"Auschwitz: Technique and Operation of the Gas Chambers"
is organized into five parts with a Preface and a Postface written by Serge
Klarsfeld and Jean-Claude Pressac, respectively. The parts will be discussed,
as necessary, throughout this review. The parts are defined as follows:
Part One: Delousing gas chambers and other disinfestation
installations. Seven Chapters
Part Two: The extermination instruments. Eight Chapters
Part Three: Testimonies. Three Chapters
Part Four: Auschwitz and the revisionists. Two Chapters
Part Five: The unrealized future of K.L. Auschwitz-Birkenau.
Two Chapters
6.001 The document itself is a wealth of historical facts, some technical
facts, photos, blueprints and drawings, and propaganda. Except for the
clearly erroneous final conclusions and propaganda, the book is an excellent
piece of work. Jean-Claude Pressac demonstrates himself as a fine researcher
and archivist. Unfortunately, he fails in the technical department. I would
have expected his background and training as a pharmacist to have acquitted
him well in this area but, unfortunately, it does not. He demonstrates
a complete lack of competence as a technician. His logic tends to be good
until he reaches his final conclusion. His greatest error, where he lacks
the technical competence, is his failure to consult with someone more competent
than himself. Although this might be a problem in the area of Execution
technology, it certainly is not in the area of heating, air handling, plumbing
and construction. His failure to get help in these areas in inexcusable.
6.002 Mr.
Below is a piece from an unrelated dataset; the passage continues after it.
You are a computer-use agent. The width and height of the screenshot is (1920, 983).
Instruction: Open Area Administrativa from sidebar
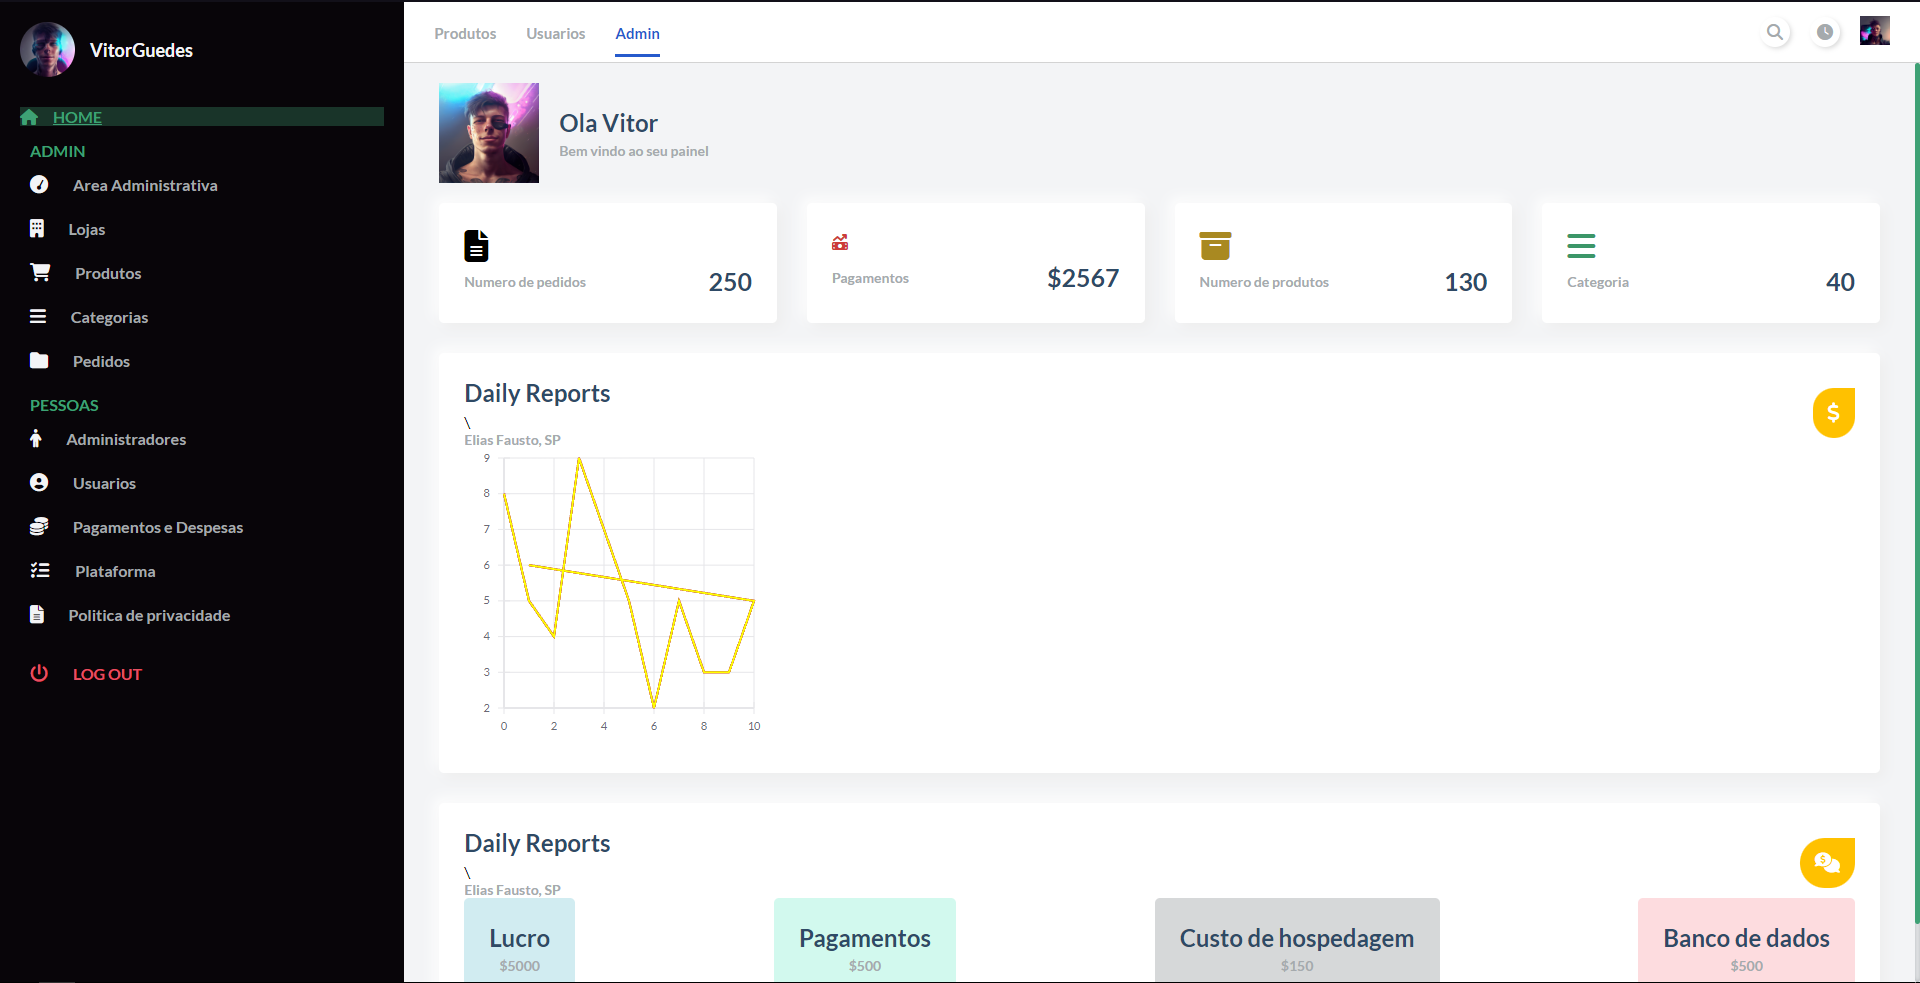144,185
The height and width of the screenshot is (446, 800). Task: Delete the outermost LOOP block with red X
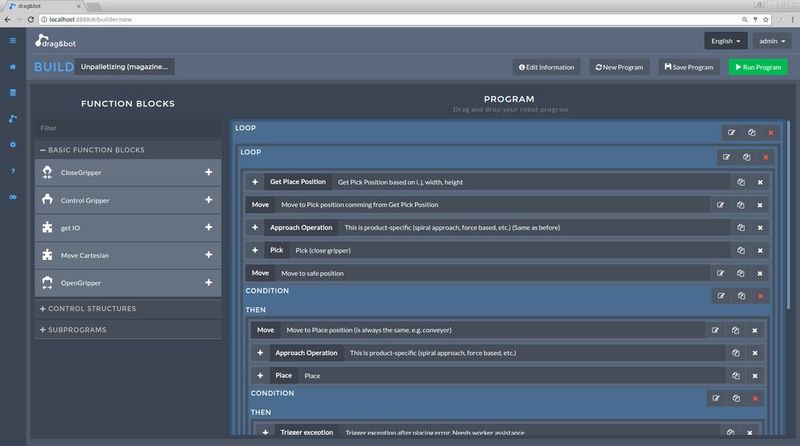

Pressac has chosen an approach which introduces the data
and documents first, mixed with comments on his conclusions before he presents
them, generating a history for the reader which ostensibly is unbiased,
but grounding everything in exterminationist terms. He will say "they
didn't intend to, but they really did." "They didn't start out
to, but they did later." The reader is repeatedly told that the original
intent was not for gas chambers, but later it developed.
6.003 Mr. Pressac's THESIS: In the beginning the construction personnel
at Auschwitz (the Bauleitung) began their work with good or neutral motives
but, in the process of their work their motives became sinister, they decided
to turn the facilities that they were designing and building into execution
instruments. Thus Kremas I, II, and III were converted to gas chambers
during construction, but Kremas IV and V were designed from the outset
as gas chambers. The problem is that no evidence is available to support
this. Further, Mr. Pressac even tells us what these construction engineers
were thinking during the construction of these facilities. The problem
still remains that none of these facilities had hardware which could support
gas executions.
6.004 This review will begin with the specific items which Mr. Pressac
puts forth to support his thesis and the reasons why they do not stand
the test of logic. A subsequent consideration will be made of each chapter,
in turn, discussing the documentation, its import and meaning.